Chester County IU24: Coffee Shop is a Bridge to the Working World
In Chester County’s bustling government and judicial centers, special-needs students working at the County Cup ‘grab-and-go’ cafes gain valuable experience that they’ll use in the workforce as adults. But they aren’t actually working available jobs in a local business separate from school. The work is highly tailored to their skills and interests, because County Cup is owned and operated by Chester County IU 24.
County Cup was launched in December 2012, in a lucky convergence of interests. CCIU wanted to increase community acceptance for special-needs students. Chester County government officials wanted a business in the county government services center that incorporated young adults with disabilities. From an initial grab-and-go kiosk, County Cup has grown to a 90-seat facility in the county courthouse and a 16-seat café in the county offices, plus a catering business.
From morning prep to closing, the people making sandwiches and coffee, cleaning tables, running cash registers, taking inventory, and serving customers are teens and young adults whose IEPs, or Individualized Education Programs, indicate transition to employment after graduation. At County Cup, students land “in a supportive setting because we are running the program,” says Laurie Masino, CCIU’s community-based instruction supervisor.
“We can take students of all levels of abilities and needs, carving out some opportunities they might not have otherwise had the opportunity to explore because it’s in our own setting,” says Masino.

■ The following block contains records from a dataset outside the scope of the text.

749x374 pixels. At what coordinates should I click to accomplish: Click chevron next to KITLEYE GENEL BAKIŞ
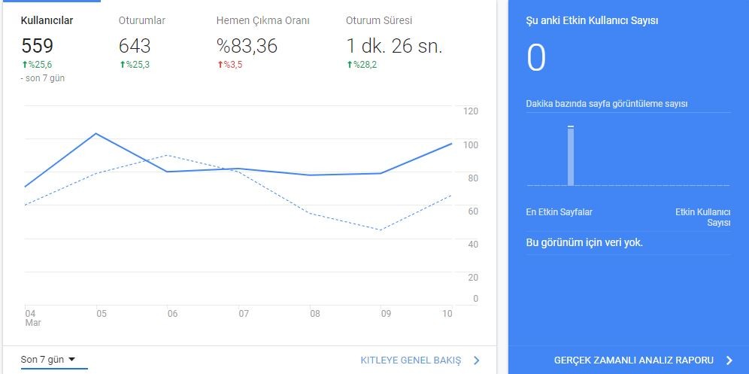476,360
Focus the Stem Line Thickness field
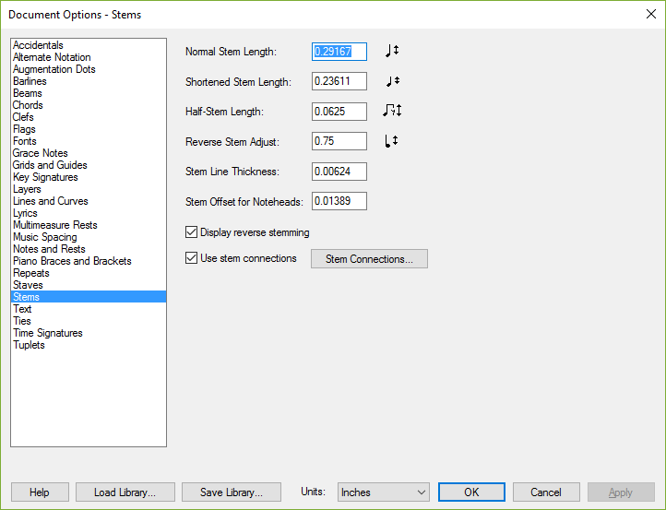The image size is (666, 510). 339,172
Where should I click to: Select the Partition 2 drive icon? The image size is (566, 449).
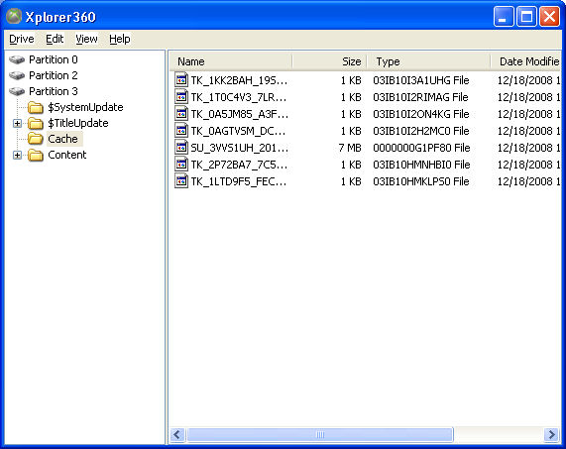tap(17, 75)
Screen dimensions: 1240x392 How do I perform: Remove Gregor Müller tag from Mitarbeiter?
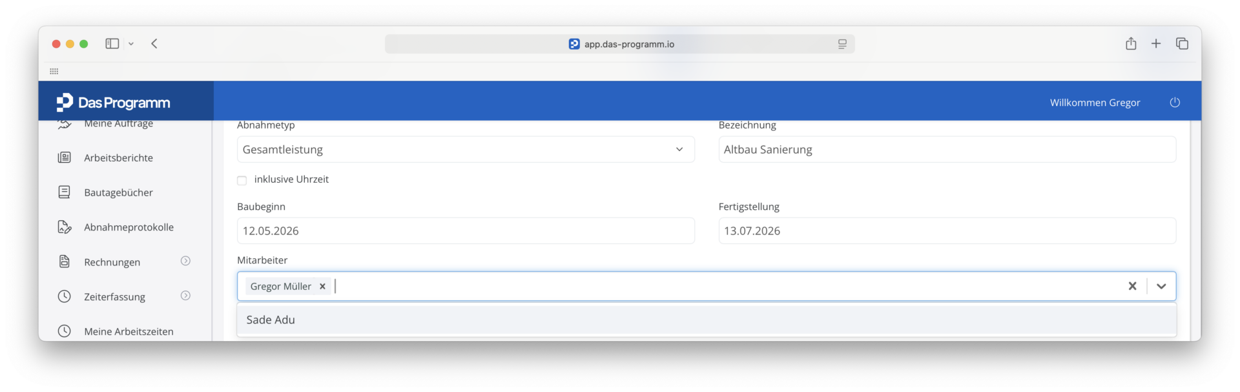pos(322,286)
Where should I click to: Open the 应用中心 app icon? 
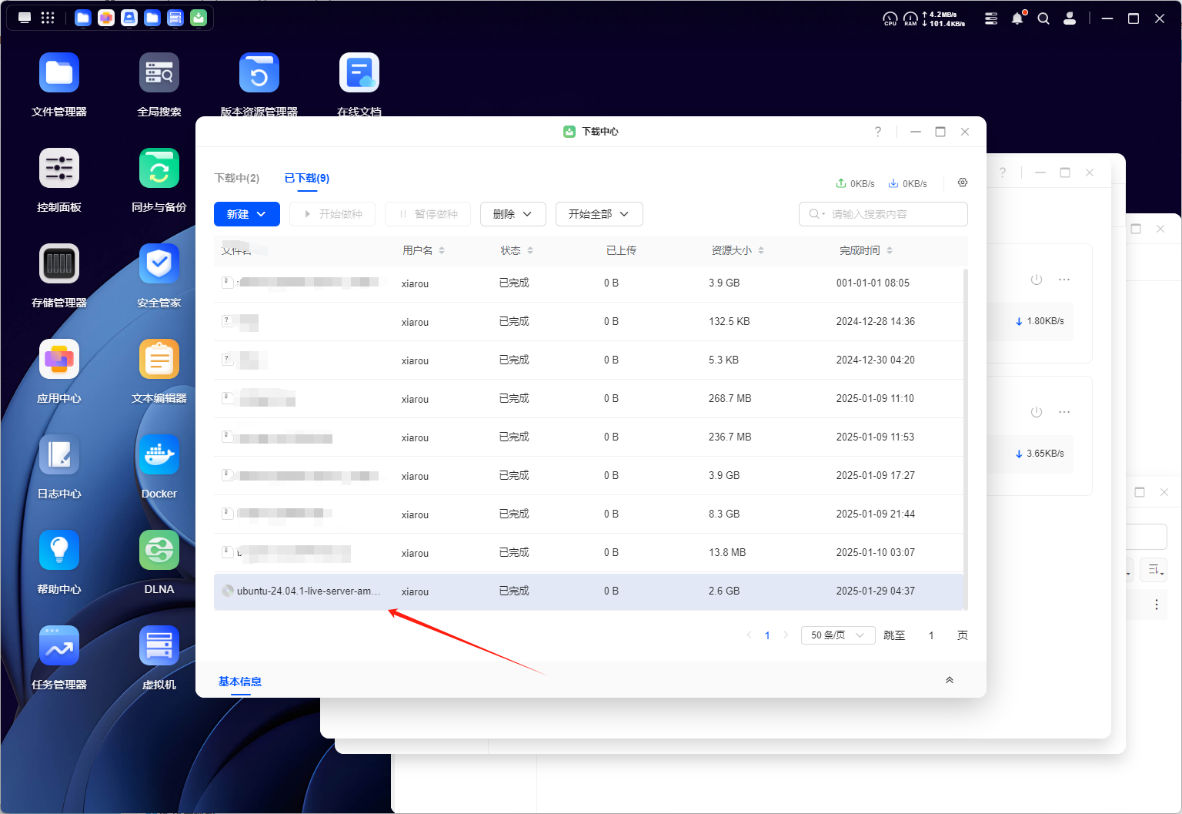59,360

The effort also includes CCIU’s career and technical schools, where graphic design students created the business name and logo, and culinary students make two soup specials and desserts daily.
County Cup demonstrates to potential business partners that the CCIU is doing its share for students transitioning to employment, says County Cup Project Manager Scot Semple. Plus, the initiative raises awareness about the capabilities of special-needs students.
“People get to see the type of work the young adults are able to do,” says Semple. “They’re not limited to work in a workshop or other setting with limited access to the general community. They become an employee like everyone else!”